CHARLES NEVILLE & FRIENDS! Benefit for North Hall
Sunday, July 29 – 4 p.m.
$15 minimum at the door; students free. ; wheelchair accessible
JAZZ SAXOPHONIST CHARLES NEVILLE in concert outdoors adjacent to North Hall (with restrooms). Bring picnic, lawn blankets and chairs. In case of rain, concert will be held indoors at North Hall.
North Hall artist gallery:The North Hall artist gallery featuring watercolors by Natalie Birrell and Ellen Moyer is open before and after the event and at intermission.
Saxophonist Charles Neville, a member of the First Family of Funk THE NEVILLE BOTHERS, is best known for his performance of rhythm & blues, funk, jazz, be-bop, popular and American Indian music.

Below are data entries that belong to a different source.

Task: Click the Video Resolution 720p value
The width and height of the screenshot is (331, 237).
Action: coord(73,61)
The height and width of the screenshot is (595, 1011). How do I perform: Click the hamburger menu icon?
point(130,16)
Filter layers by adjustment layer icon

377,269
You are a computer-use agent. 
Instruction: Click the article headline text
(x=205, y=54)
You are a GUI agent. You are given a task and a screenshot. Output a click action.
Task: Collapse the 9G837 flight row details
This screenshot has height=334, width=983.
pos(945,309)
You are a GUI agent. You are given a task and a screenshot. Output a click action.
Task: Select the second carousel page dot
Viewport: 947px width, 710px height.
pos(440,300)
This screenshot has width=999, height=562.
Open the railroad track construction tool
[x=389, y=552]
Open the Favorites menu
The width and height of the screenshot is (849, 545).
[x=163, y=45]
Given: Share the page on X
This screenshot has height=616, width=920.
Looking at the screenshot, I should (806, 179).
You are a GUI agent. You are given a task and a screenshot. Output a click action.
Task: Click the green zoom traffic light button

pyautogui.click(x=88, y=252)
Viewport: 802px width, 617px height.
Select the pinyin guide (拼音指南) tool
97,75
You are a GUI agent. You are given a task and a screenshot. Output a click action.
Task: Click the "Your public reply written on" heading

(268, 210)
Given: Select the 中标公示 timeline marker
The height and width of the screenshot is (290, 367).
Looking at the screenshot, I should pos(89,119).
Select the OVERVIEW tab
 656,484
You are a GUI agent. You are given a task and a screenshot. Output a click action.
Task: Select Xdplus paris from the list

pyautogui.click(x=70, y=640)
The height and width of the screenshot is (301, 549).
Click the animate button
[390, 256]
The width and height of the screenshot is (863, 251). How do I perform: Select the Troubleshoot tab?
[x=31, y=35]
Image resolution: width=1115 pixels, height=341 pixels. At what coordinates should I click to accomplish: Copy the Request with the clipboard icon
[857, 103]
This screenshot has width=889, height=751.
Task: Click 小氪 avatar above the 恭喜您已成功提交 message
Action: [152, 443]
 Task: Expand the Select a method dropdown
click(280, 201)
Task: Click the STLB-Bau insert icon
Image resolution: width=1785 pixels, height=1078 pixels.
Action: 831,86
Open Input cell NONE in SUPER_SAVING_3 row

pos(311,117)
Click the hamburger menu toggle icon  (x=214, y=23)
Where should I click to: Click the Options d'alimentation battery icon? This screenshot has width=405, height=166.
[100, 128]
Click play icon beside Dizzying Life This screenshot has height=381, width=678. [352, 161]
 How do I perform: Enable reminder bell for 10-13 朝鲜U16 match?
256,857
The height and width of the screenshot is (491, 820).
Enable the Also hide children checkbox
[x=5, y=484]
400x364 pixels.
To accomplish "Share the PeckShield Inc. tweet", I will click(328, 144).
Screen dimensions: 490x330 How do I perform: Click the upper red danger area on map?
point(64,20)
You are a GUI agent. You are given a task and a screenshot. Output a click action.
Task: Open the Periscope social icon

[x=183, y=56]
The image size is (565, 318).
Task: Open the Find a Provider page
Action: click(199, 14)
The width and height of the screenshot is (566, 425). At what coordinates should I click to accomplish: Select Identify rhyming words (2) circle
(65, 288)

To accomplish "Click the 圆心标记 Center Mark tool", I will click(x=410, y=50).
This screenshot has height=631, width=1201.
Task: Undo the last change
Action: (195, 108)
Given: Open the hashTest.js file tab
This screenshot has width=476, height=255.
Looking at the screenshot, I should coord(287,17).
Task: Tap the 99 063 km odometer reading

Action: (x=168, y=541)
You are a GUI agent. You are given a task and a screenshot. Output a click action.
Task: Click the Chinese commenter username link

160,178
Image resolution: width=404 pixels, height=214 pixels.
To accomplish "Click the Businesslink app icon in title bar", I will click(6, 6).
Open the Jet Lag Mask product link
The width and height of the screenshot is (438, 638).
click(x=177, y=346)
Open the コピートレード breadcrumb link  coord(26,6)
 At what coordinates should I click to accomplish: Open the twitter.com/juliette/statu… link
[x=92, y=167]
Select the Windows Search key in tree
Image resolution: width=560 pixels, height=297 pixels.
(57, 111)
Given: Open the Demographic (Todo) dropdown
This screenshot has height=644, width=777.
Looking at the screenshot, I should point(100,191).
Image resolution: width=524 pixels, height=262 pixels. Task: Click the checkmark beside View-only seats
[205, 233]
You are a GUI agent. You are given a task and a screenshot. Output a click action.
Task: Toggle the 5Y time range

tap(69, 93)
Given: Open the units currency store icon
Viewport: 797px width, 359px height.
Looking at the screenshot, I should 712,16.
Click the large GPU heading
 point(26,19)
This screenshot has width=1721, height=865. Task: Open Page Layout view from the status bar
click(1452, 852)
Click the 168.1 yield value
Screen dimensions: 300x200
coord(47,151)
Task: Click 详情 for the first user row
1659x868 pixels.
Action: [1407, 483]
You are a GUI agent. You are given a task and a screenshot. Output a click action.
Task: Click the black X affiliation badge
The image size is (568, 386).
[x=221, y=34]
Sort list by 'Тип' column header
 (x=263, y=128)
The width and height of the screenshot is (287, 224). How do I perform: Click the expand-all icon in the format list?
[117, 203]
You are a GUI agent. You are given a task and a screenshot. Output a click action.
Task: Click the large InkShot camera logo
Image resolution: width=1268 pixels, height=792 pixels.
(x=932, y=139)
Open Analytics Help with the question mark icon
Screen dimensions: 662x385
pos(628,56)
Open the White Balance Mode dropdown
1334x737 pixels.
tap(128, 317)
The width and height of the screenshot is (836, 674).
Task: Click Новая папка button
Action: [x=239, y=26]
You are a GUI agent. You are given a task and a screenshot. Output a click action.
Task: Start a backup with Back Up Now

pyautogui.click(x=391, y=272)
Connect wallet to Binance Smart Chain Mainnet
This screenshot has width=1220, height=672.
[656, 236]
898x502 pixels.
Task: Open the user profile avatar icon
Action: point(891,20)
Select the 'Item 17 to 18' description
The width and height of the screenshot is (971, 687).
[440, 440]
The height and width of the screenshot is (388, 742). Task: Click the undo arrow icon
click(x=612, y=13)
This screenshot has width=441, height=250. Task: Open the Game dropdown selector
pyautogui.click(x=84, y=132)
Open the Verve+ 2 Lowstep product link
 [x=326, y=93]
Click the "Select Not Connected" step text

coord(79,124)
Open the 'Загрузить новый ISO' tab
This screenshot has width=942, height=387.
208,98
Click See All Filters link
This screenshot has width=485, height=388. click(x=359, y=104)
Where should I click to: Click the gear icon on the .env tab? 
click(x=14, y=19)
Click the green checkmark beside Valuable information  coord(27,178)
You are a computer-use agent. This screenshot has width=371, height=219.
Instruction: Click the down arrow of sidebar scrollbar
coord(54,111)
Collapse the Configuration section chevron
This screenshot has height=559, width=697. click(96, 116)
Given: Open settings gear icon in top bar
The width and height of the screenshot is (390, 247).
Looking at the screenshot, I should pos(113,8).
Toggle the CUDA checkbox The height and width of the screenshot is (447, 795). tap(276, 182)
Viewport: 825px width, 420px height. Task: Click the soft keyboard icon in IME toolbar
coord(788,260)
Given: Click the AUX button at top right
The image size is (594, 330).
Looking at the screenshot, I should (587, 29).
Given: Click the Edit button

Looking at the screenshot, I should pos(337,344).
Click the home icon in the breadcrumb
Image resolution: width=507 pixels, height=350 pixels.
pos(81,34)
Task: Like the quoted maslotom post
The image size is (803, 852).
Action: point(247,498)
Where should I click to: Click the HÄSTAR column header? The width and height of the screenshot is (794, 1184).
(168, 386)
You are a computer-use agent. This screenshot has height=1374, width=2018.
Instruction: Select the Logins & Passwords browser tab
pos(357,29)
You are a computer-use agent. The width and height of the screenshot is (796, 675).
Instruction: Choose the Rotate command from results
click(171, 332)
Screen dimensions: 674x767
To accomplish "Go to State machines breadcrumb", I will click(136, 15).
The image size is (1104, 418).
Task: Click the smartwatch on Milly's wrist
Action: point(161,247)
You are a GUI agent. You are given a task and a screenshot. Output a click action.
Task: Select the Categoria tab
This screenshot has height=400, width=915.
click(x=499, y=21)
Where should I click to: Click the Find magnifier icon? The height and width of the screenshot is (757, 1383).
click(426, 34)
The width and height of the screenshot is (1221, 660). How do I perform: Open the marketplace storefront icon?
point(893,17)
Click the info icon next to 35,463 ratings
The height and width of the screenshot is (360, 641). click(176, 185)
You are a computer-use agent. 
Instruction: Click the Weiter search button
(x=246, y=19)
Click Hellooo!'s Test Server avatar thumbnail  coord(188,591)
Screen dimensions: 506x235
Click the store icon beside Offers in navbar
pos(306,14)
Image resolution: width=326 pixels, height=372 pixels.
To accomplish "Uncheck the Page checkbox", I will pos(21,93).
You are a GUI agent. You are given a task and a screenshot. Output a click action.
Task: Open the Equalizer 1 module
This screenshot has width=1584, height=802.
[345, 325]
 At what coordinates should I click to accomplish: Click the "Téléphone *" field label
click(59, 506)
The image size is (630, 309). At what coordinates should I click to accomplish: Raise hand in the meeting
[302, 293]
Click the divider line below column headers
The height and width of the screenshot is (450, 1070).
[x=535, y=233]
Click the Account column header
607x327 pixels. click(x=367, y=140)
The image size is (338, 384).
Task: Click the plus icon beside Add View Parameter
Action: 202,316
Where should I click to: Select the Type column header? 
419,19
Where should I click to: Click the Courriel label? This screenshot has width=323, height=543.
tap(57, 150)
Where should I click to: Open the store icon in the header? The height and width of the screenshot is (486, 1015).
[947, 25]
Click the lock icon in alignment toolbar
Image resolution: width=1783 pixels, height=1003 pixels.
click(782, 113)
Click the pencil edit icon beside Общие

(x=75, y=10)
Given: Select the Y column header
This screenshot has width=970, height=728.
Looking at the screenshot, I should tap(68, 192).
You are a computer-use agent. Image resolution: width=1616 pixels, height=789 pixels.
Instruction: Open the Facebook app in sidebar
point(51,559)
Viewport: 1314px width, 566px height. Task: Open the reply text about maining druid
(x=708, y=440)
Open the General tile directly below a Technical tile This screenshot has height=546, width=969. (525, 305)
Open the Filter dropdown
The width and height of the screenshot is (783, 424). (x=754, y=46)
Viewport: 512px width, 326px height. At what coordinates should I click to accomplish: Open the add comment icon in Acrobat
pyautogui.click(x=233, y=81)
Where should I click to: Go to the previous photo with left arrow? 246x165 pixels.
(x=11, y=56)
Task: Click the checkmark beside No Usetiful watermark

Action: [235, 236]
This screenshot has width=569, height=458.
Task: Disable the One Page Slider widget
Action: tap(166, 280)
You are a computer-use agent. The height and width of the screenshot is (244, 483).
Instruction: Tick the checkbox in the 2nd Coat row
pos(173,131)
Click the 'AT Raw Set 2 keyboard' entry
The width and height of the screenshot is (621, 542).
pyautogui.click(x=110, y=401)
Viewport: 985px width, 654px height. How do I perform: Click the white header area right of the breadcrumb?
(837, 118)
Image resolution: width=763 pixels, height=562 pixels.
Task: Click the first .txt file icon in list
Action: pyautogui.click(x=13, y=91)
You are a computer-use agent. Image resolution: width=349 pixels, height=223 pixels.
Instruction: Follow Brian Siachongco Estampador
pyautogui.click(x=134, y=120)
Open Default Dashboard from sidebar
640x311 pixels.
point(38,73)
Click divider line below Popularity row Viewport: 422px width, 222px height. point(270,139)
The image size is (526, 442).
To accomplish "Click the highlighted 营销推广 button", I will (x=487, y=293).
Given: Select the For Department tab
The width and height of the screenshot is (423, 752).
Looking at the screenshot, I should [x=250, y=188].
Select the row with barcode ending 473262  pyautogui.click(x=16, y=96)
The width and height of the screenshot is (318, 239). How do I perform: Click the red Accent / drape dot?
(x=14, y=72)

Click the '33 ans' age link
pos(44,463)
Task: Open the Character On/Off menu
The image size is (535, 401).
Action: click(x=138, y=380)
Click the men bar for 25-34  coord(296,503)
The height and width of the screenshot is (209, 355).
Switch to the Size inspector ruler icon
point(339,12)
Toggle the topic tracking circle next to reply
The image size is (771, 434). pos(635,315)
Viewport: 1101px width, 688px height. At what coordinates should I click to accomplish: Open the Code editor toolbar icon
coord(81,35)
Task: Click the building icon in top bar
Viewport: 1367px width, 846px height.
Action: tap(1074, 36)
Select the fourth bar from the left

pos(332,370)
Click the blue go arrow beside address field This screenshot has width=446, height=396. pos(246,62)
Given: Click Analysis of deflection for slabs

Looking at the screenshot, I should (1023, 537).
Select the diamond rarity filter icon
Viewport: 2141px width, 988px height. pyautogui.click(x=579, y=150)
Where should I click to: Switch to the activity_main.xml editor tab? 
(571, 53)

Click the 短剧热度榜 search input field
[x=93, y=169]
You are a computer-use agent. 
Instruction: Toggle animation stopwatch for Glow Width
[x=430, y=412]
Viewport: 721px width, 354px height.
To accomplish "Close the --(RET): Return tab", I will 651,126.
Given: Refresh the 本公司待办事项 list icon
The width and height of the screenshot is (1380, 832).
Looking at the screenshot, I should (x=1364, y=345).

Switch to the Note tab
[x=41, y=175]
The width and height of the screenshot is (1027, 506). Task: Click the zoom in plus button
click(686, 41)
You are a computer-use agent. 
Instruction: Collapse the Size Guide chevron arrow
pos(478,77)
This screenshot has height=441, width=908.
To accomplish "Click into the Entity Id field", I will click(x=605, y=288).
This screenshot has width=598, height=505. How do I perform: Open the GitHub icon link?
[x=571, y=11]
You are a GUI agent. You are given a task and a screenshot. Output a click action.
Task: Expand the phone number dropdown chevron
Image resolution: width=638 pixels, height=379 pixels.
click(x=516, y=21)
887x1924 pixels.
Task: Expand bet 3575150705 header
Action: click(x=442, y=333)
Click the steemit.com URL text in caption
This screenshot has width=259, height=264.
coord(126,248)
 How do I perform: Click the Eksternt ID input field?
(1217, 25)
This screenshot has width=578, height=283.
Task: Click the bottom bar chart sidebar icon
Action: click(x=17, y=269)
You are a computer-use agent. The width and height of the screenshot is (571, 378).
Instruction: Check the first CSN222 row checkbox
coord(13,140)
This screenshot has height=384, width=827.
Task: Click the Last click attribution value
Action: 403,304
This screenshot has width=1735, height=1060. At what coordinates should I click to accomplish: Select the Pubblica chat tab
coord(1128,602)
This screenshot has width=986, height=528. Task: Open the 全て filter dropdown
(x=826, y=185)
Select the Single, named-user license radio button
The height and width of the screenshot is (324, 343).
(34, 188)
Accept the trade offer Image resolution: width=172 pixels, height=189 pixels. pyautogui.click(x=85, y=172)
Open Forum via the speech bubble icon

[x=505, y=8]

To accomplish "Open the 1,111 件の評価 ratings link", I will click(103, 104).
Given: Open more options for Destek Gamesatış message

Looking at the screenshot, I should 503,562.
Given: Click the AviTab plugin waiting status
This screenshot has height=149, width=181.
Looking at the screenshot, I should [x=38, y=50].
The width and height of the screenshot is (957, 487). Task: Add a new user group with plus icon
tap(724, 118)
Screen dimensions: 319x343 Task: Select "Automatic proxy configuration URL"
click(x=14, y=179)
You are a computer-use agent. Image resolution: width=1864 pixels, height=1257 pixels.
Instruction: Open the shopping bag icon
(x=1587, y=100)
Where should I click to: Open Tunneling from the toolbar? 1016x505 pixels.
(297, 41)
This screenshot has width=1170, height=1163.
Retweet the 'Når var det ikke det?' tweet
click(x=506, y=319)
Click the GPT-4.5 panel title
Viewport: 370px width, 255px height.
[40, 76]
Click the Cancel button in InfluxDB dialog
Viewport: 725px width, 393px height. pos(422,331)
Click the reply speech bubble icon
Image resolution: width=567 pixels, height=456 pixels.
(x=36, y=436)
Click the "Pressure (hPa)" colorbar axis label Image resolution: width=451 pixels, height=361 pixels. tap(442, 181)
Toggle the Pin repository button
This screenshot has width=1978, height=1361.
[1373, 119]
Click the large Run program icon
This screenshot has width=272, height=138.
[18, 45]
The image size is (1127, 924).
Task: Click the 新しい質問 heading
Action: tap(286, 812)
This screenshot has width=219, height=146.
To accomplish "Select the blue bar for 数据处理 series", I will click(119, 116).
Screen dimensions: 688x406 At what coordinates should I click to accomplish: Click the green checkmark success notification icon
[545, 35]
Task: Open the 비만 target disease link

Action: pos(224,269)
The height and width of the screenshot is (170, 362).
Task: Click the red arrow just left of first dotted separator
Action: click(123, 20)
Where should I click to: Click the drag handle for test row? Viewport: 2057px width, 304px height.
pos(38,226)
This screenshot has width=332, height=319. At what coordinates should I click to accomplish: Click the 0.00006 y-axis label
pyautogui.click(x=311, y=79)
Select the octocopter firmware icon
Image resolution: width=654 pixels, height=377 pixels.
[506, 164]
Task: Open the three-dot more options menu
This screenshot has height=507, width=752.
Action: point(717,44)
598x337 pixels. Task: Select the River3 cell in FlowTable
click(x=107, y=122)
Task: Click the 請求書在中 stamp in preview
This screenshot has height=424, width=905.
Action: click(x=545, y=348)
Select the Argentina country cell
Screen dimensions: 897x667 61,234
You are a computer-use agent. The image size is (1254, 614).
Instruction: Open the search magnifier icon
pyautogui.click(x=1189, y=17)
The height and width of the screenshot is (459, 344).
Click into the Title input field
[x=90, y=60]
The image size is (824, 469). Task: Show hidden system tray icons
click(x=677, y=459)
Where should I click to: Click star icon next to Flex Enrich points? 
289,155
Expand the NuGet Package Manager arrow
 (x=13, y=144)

He currently describes his performance art as “the great American classical music known as jazz.” He includes among his artistic influences Charlie Parker, John Coltrane, Sonny Rollins, Professor Longhair, and Louis Jordan.
Neville formed the band The Turquoise with brother Art and some friends in the early 1950s. After his Navy duty he went out on the road, gigging with artists from Jimmy Reed to B.B. King and Bobby “Blue” Bland. As a member of the house band at the renowned Dew Drop Inn, Neville played with some of the biggest names in his hometown, including Allen Toussaint, James Booker, Huey “Piano” Smith, and Ernie K. Doe.
Living in New York exposed him to major saxophone artists from Sonny Rollins to Charlie Parker and John Coltrane. He gigged in the Big Apple with George Coleman and Billy Higgins. Neville returned to New Orleans to play with his brothers in 1977; the Neville Brothers became the acclaimed First Family of Funk, for years playing music seldom known outside of the Crescent City. Their album Treacherous (1986) ranges from Mardi Gras Indian songs to Aaron Neville’s “Tell It Like It Is” and is noted for its gospel finale.
Besides his musical legacy, Neville is known for his pursuit of Eastern spiritual understanding. He won a Grammy in 1989 for his “haunting rendition” of Healing Chant on the Yellow Moon CD. Known for “ethereal performances” at the New Orleans Jazz & Heritage Festival, in 1991 Neville’s group Diversity produced a CD demonstrating a great range of musical expression. Diversity is still part of Neville’s repertoire, along with the huge body of recordings and live concerts the Neville Brothers have performed.
In 2001, Neville released The Painter, in which he is said to “paint” with music on classics and original tunes. In that year Neville also released Safe In Buddha’s Palm, which pays homage to eastern philosophy and the healing power of the feminine.